Under the Calderon administration, intensified repression has been
directed against a number of independent unions:

• The National Mine and Metal Workers Union (SNTMMRM) has been on
strike against the operations the multinational corporation Grupo
Mexico in Cananea, Sonora since July 2007. The government, which has
strong ties to the Grupo Mexico management, has thrown everything it
can at the union, and on February 11 the courts ruled that the union
contract no longer exists and that Grupo Mexico can fire all 1,200
remaining union members. The SNTMMRM says it will not evacuate the
Cananea mine, and a military confrontation may loom.
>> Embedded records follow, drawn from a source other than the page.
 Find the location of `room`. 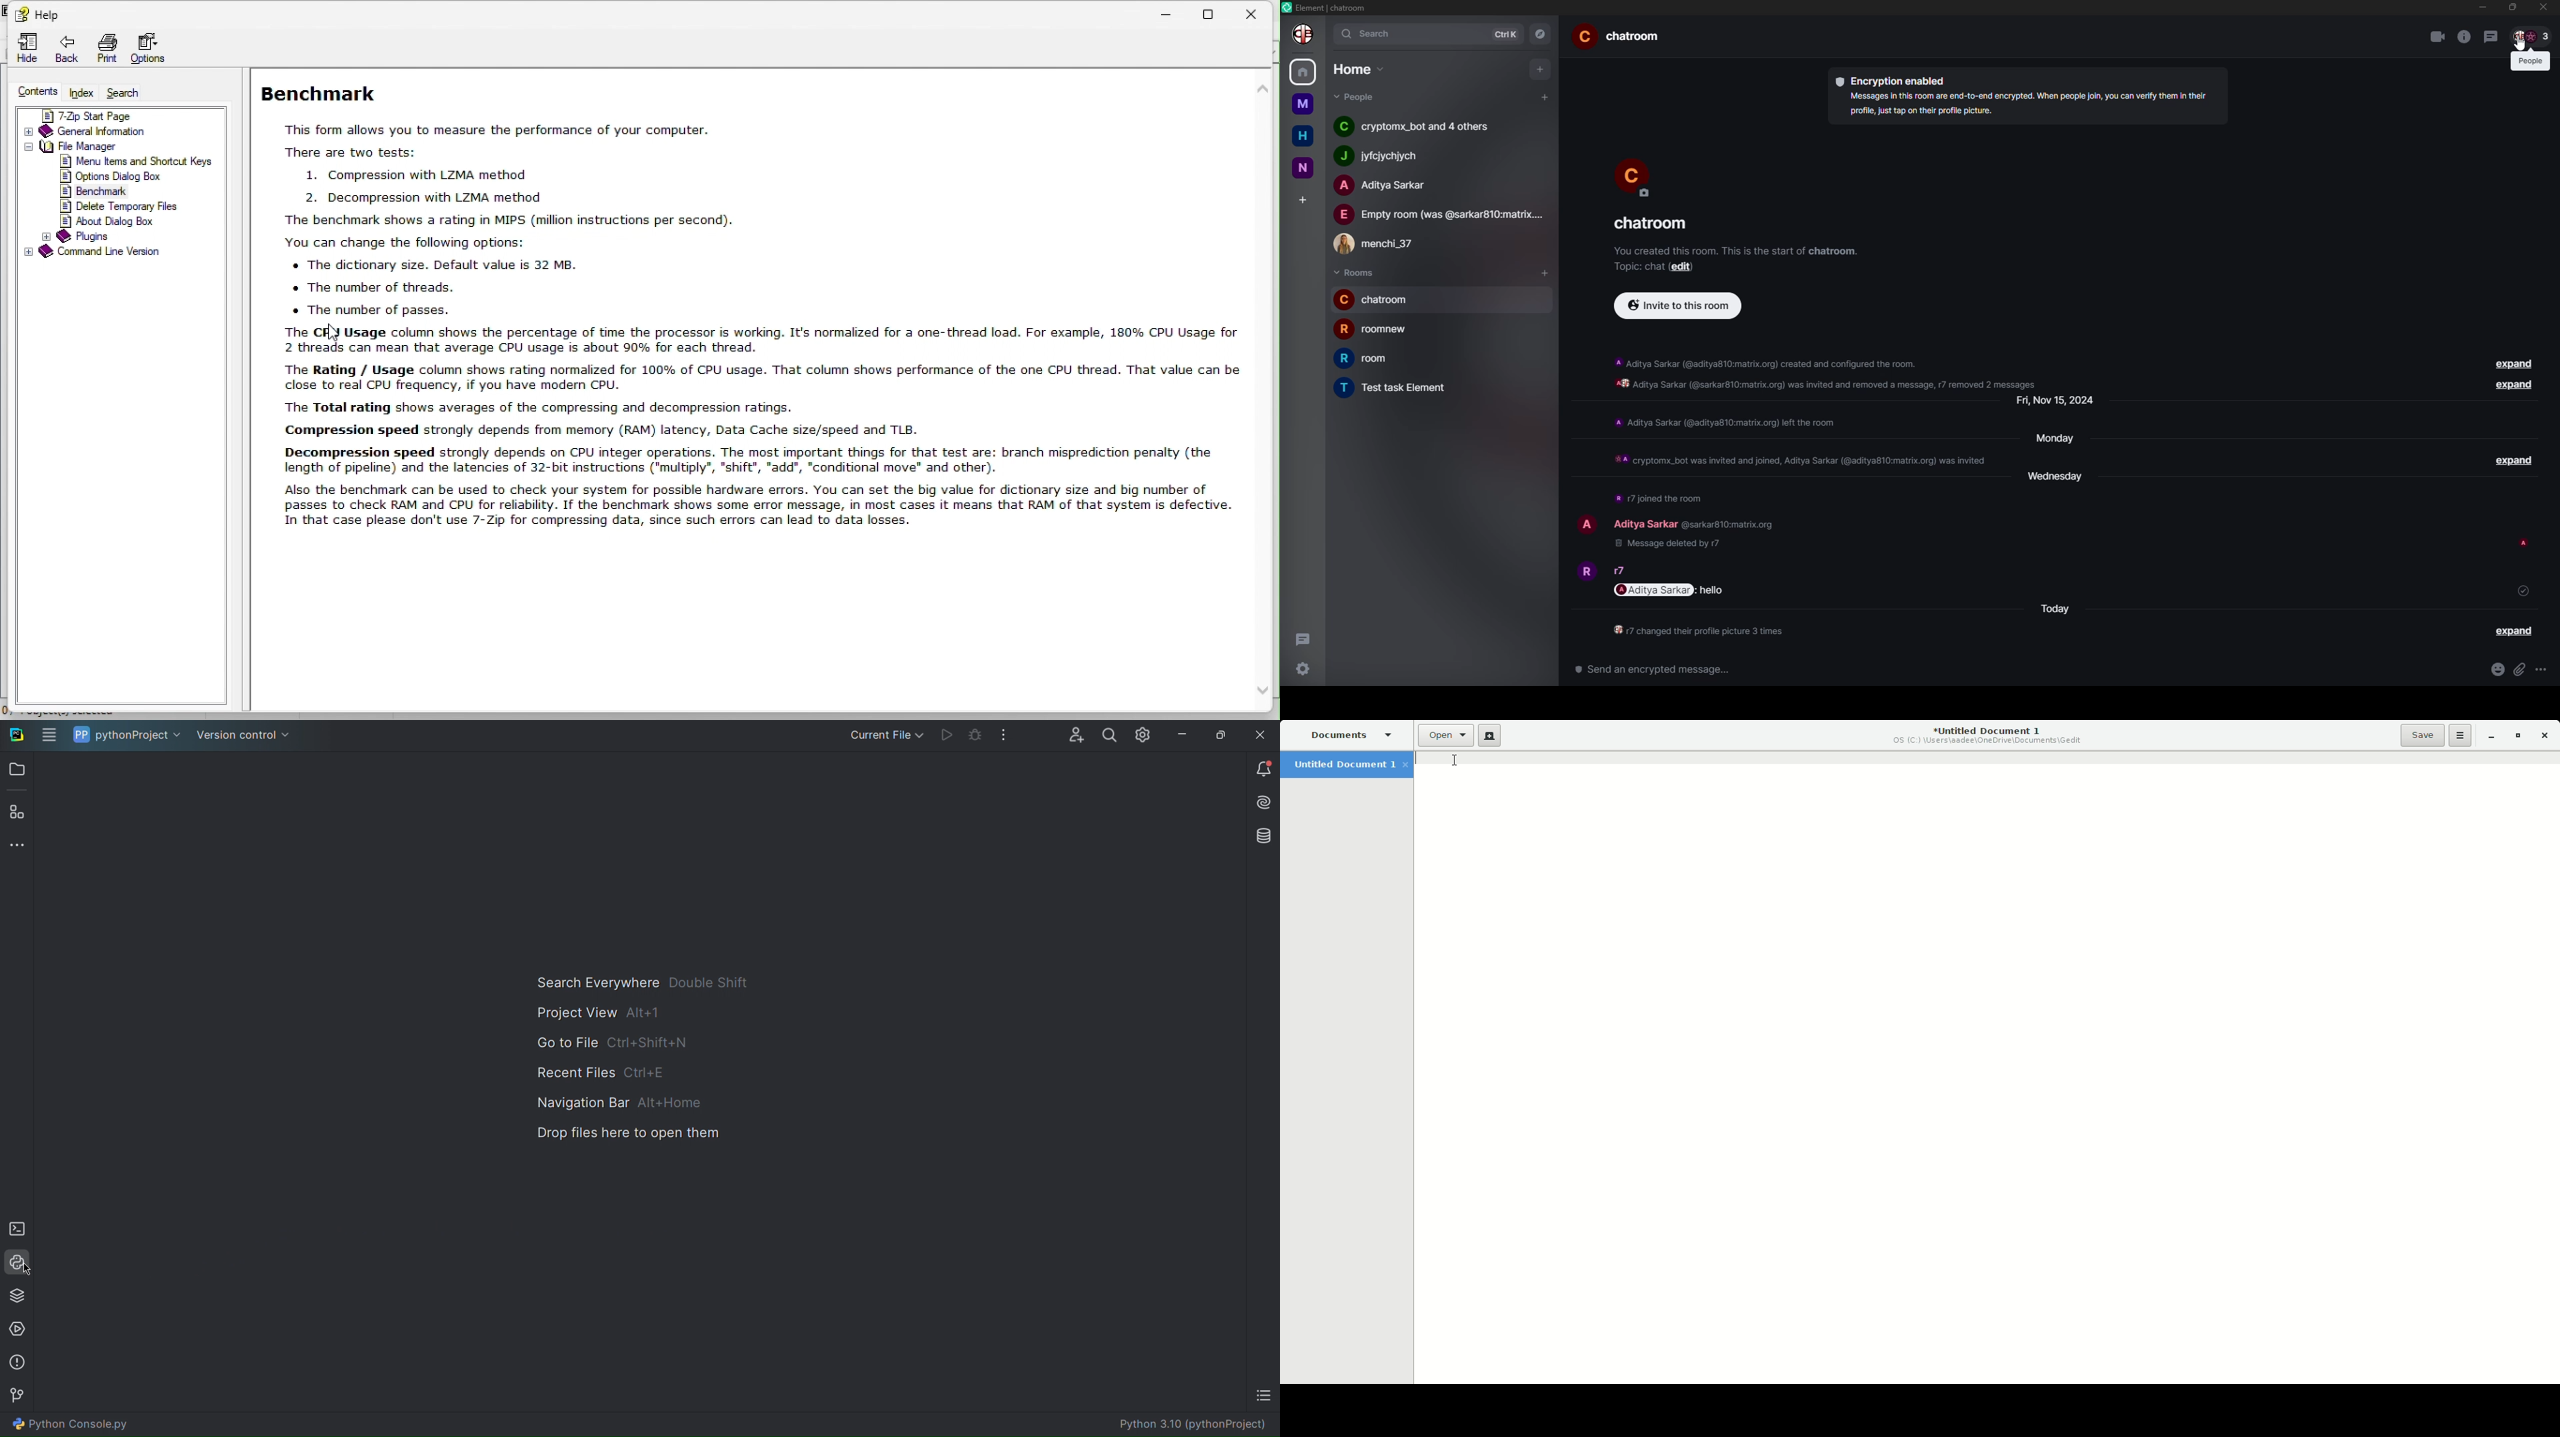

room is located at coordinates (1396, 389). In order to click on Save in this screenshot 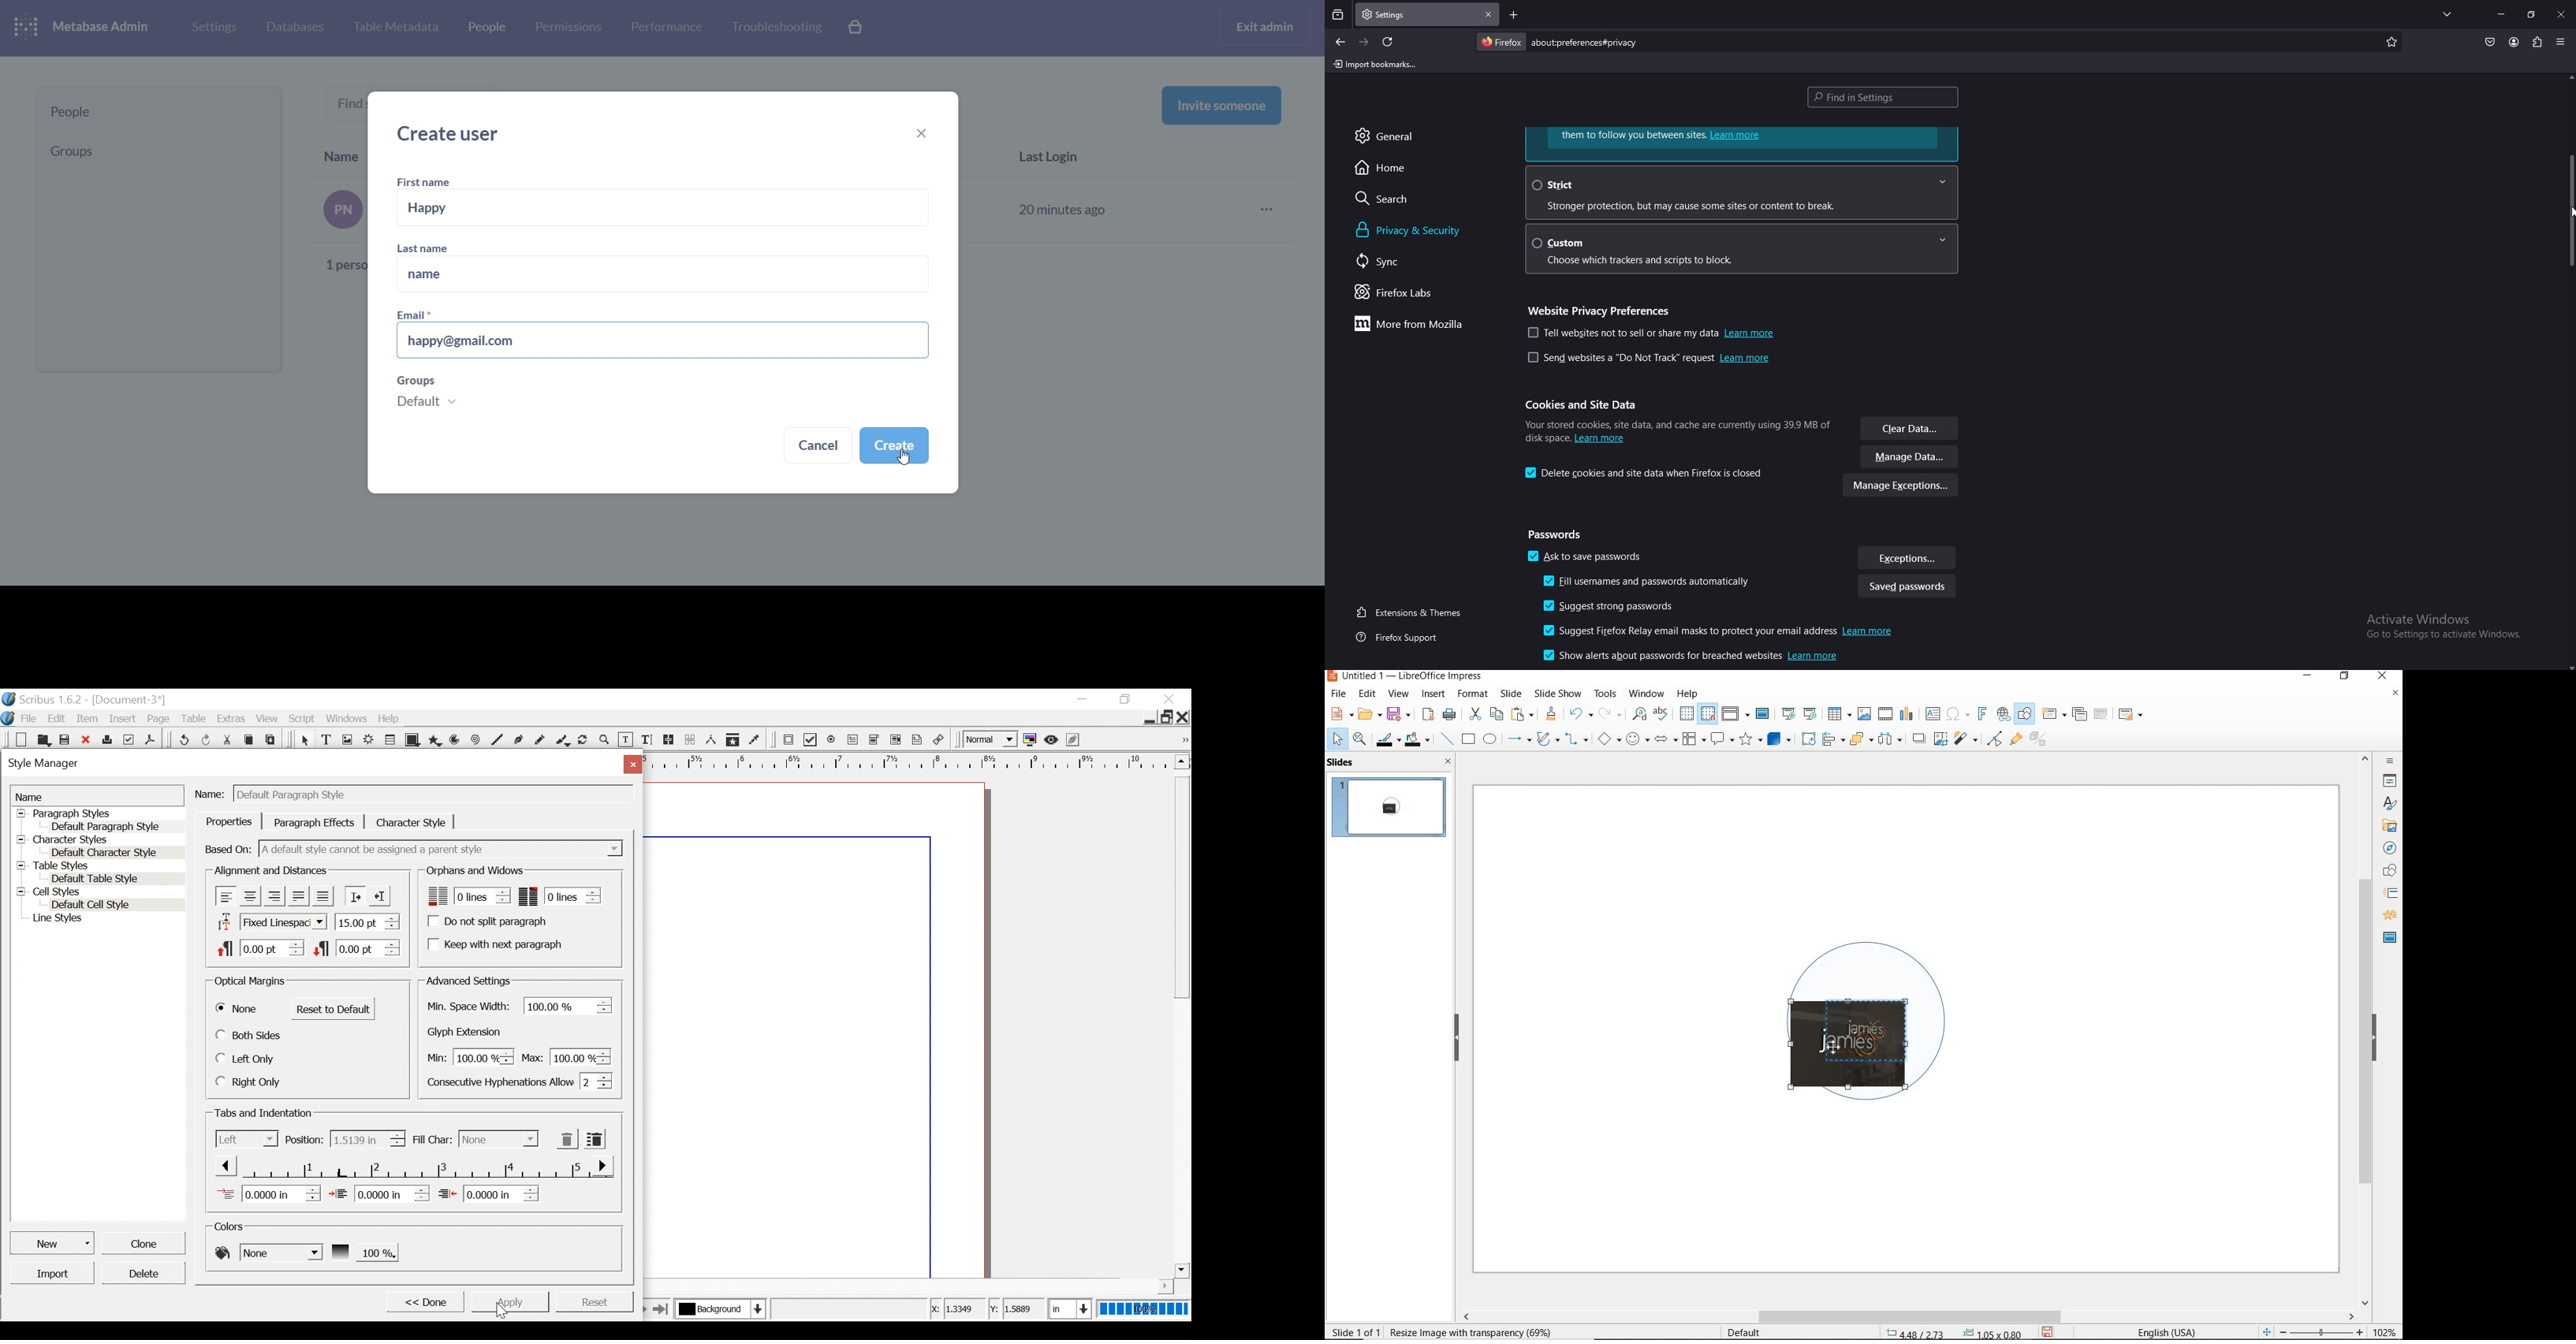, I will do `click(65, 739)`.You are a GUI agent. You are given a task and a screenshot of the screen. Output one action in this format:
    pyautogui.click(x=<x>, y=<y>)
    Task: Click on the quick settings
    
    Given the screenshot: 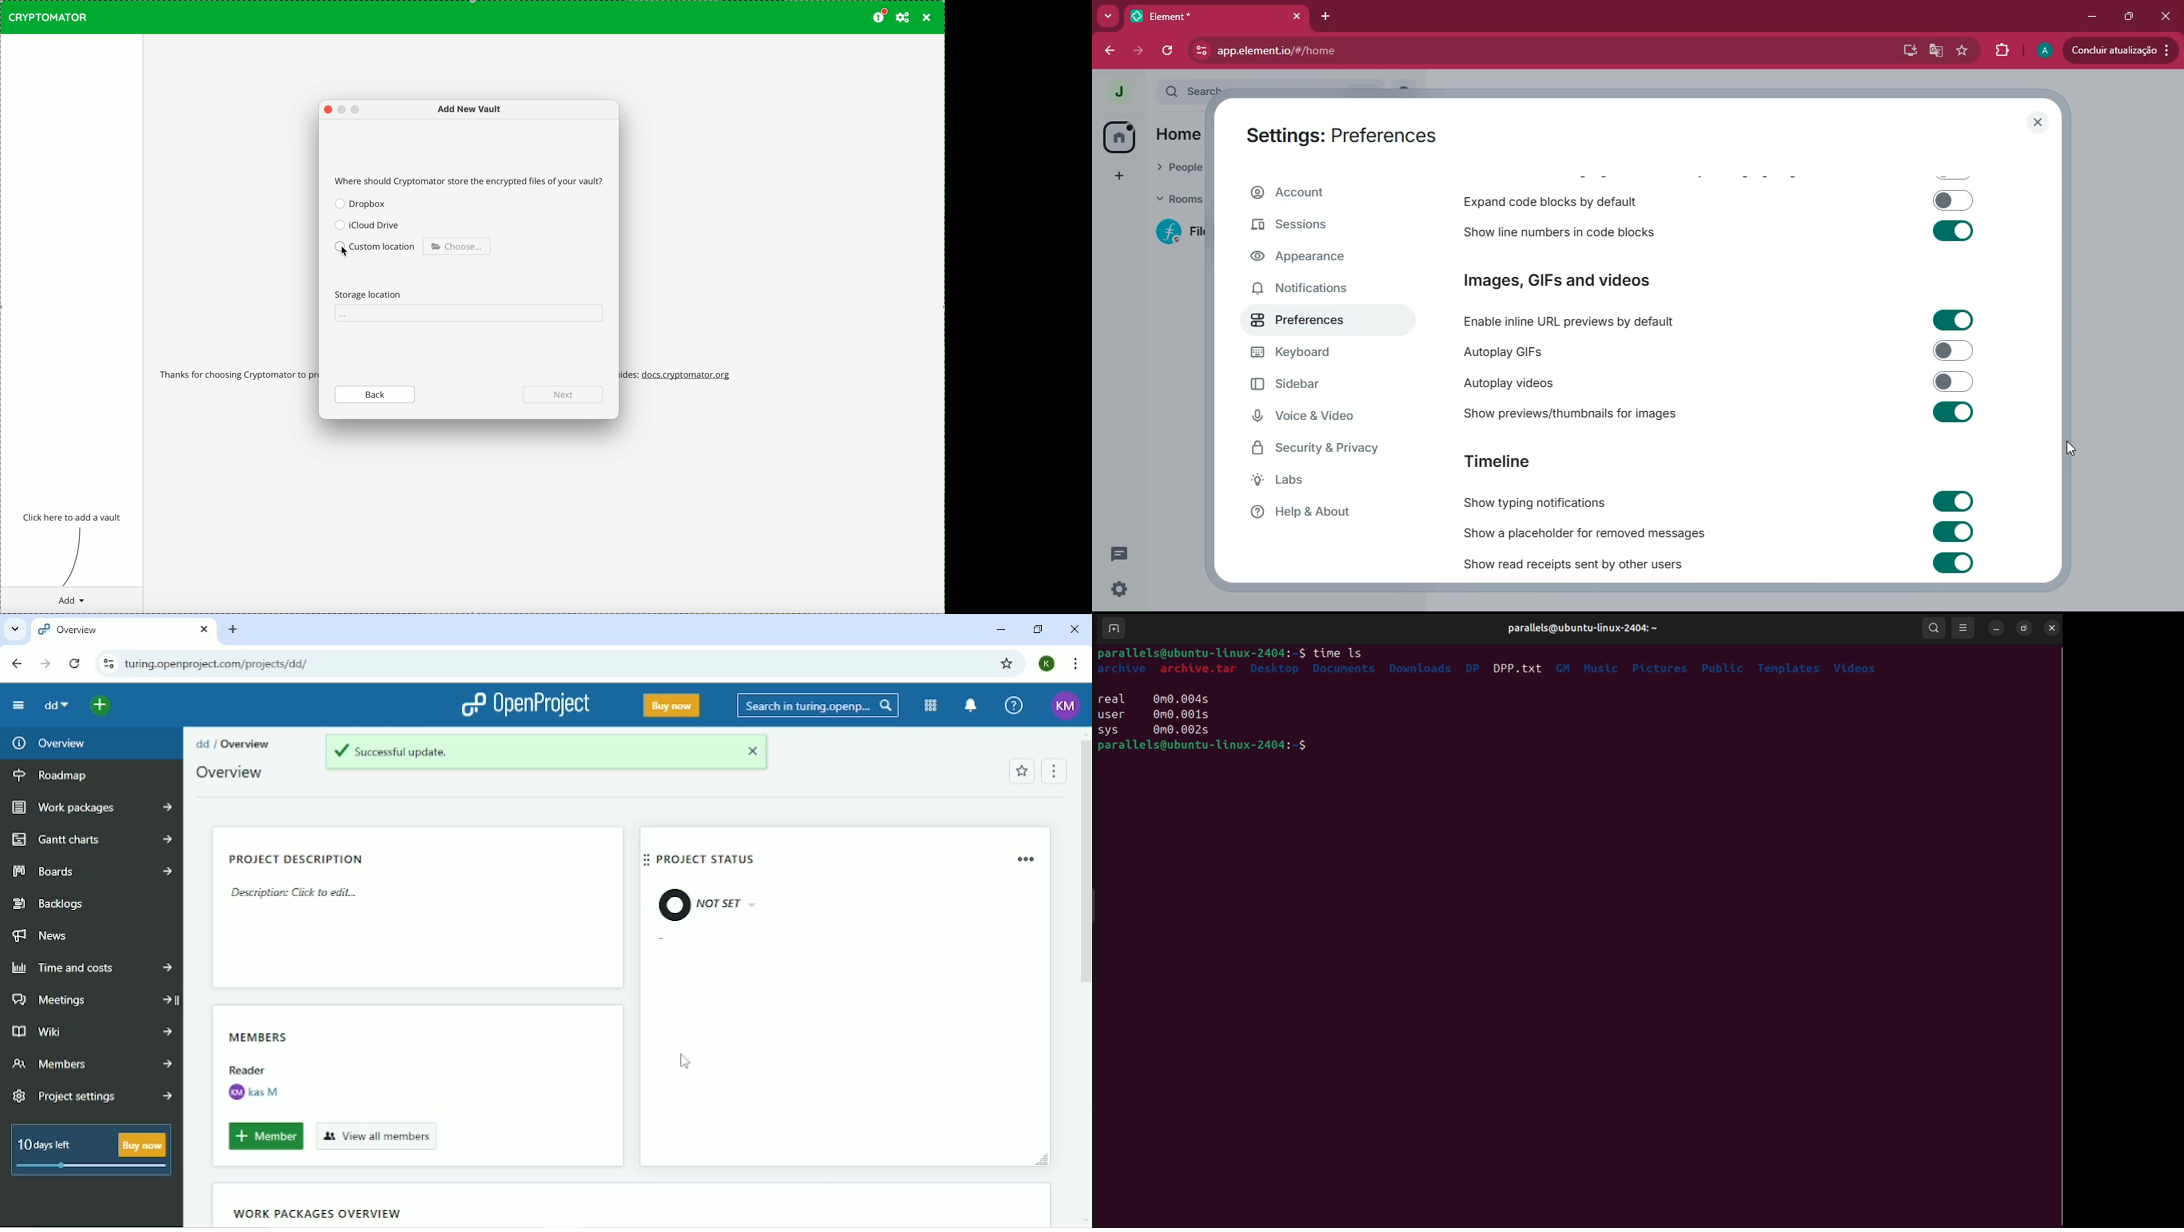 What is the action you would take?
    pyautogui.click(x=1119, y=589)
• Last October, the government seized by force power stations which
belonged to the publicly owned Luz y Fuerza del Centro (Central Light
and Power), ousting 44,000 members of the renowned independent Mexican
Electrical Workers' Union (SME). The SME is one of the oldest unions
in Mexico, having worked with the forces of Emiliano Zapata when that
insurgent leader took over Mexico City briefly during the 1910-1920
Revolution. But the government has declared the union as well as Luz y
Fuerza to be dissolved, in spite of continuing mass protests by the
electrical workers and their allies.

• The latest is an attempt  to crush the independent National Union of
Petroleum Technicians and Profesionals (UNyTPP). This union was formed
for employees of the national oil company, PEMEX, who were not
included in the bargaining unit of the regular petroleum workers'
union, under tight government control since the 1980s. No sooner did
the 3,000 member UNyTPP get official recognition, than the PEMEX
management began to call its members in one by one to force them to
sign letters resigning from, and calling for the cancellation of the
union's recognition. Those who will not sign are fired and removed by
force.

Corporativist union leaders, instead of joining a united front against
the PAN government's anti-worker policies, have hastened to attach
themselves to it in the same way they were formerly attached to the
PRI.  This is why Secretary Lozano Alarcon calls them "serious,
responsible and sensitive workers' organizations which have maintained
labor peace" ("Acabar con huelgas eternas" La Jornada, March 15 2010;
my translation).

Independent unions represent a danger because they make demands that
threaten to destabilize the pacts on which the neo-liberal government
is maintained. They are also organizing centers of political
opposition to the right wing government, and to imperialism.  The SME
is central to coalitions which are fighting for changes in
agricultural and trade policies that have led to the impoverishment of
millions of Mexican grain farmers and others. One of their major
demands is for a renegotiation of NAFTA (the North American Free Trade
Agreement). The future of the Mexican left is linked to the survival
and growth of the independent unions and their allies. Surviving
independent unions, many grouped in progressive federations like the
National Workers Union (UNT) and the Authentic Workers Front (FAT),
assume that they are on the short list for extermination, and are
girding for battle.

Secretary Lozano Alarcon's new proposals show that the attacks against
the miners, electrical workers, oil workers and others are not just a
reaction, as he claims, to "irregularities" within those individual
unions, but part of a concerted plan to force all Mexican workers back
into corporativist unions, whose leaders will continue to work hand in
glove with the big business and that of international monopoly
capital.

U.S. labor has been expressing strong solidarity with the Mexican
independent unions. The U.S. Steelworkers, United Electrical and
Machine Workers (UE) and others have organized solidarity campaigns.
UE updates the situation on its International Solidarity website.

Fortunately, much as Calderon and Lozano may wish, the class struggle
can't be abolished with the stroke of a pen.